When I describe this manuscript I have some nice little marketing spiel I’ve come up with that explains it:
In RECONSTRUCTING MY MOTHER we follow Jennifer’s journey to get to know her mother who died when she was 13. Set against the backdrop of turning 40, watching her only sister battle breast cancer and losing her father, ultimately the book is about Jennifer getting to know herself.
I remember in that first workshop at the Taos Summer Writers’ Conference Greg (who is now my adviser at UNM) said in his critique (outloud in front of everyone): “Jennifer is searching for something she’ll never find.” He wasn’t being mean (though it did make me cry and think what the F*&% does he know?!). He was enthusiastic about the story potential in my work. I can’t even count how often since that first workshop I have heard him say something along the lines of: “If a guy goes on a journey to get something, and everything works out great and he gets it…. it’s not a STORY.”
But the more I write this thing, the more I realize it is not only about “getting to know myself” it’s about RECONSTRUCTING myself. I didn’t understand that many of the obstacles I would run up against would be my own self: insecurity, fear, procrastination, you know, the ones I wrote about in the post from three days ago… I didn’t understand how important “getting to know myself” is in terms of creating a memoir with an engaging voice rich with reflection and wisdom, sprinkled with a little humor–at least that is my hope for the work.
I’m having to dig deep, go back to dark places in the past, and places that are just gray and muddled, the edges of those memories softened over time. I don’t want to dwell in the past, but in order to understand the present, to understand myself, I need to understand where I come from. I need to cull through those memories, those defining events in my life and determine if they fit in this story:
Nothing is less real than realism.
It is only by selection, by elimination, by emphasis,
that we get at the real meaning of things.
I am not broken, I am not torn apart in bits, but I need to identify the pieces and reconstruct them into a narrative arc that tells a story, that tell the story I want to tell about loss and what it means to navigate grief, and what happens when we don’t go on that grief journey…
Why is it when youI have a project due, something BIG like, say a dissertation, youI suddenly find other things to do? Bigger, shinier things? Instead of just finishing the thing, I dream about what’s next, I plan my garden, I get BIG ideas–I have a million of them, none with earning potential, of course.
In fact, my whole life is full of unfinished projects in the closet: a half crocheted afghan, a beaded necklace with no clasp, a jacket that needs new buttons… I have boxes and boxes filled with artistic potential: art supplies, beads, found objects, magazines.
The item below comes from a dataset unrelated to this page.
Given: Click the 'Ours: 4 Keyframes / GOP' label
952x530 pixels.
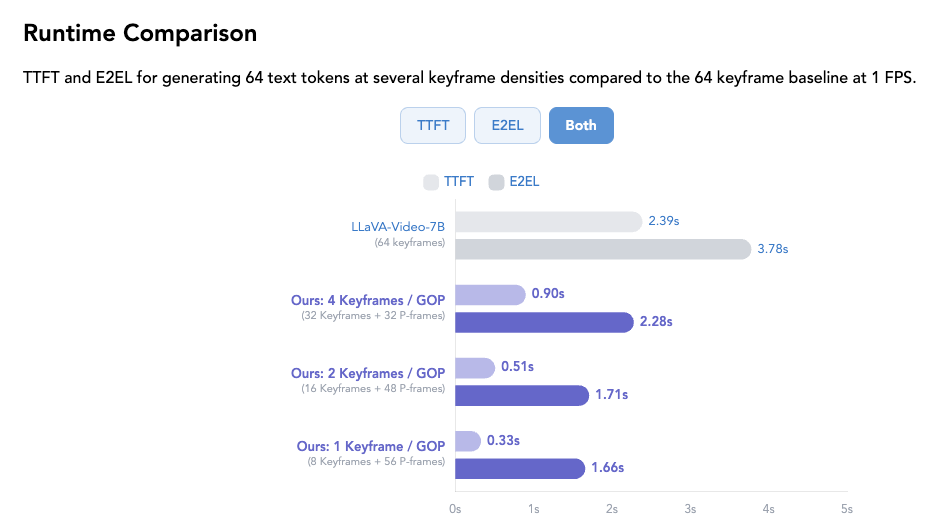Looking at the screenshot, I should pyautogui.click(x=367, y=301).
And the writing: essays, poems, stories languishing in files on my computer or half formed in my head.
Writing has become my metaphor for life. All the obstacles I engage in the process of writing are the same ones I find myself up against in my own life, obstacles which are for the most part self-made, obstacles which I must learn how to overcome in order to find success. The one I’m up against now is my desire to quit, I’m battling a compulsion to go drop this book and go on to the next project, find a job, anything to avoid finishing this thing….
But I know it’s all about fear. If I finish this dissertation, and then turn it into a publishable book (or at least something I can proudly send off to an agent) I will have to succeed or fail on the merits of my work. I won’t be able to tell myself that the reason I didn’t succeed was because I didn’t try, or because I didn’t really want it in the first place. I will have confront my propensity for unfinished projects. I will have put my heart and soul into this thing, this book, and I will have taken it as far as I can take it… and still, it may not get out there into the world.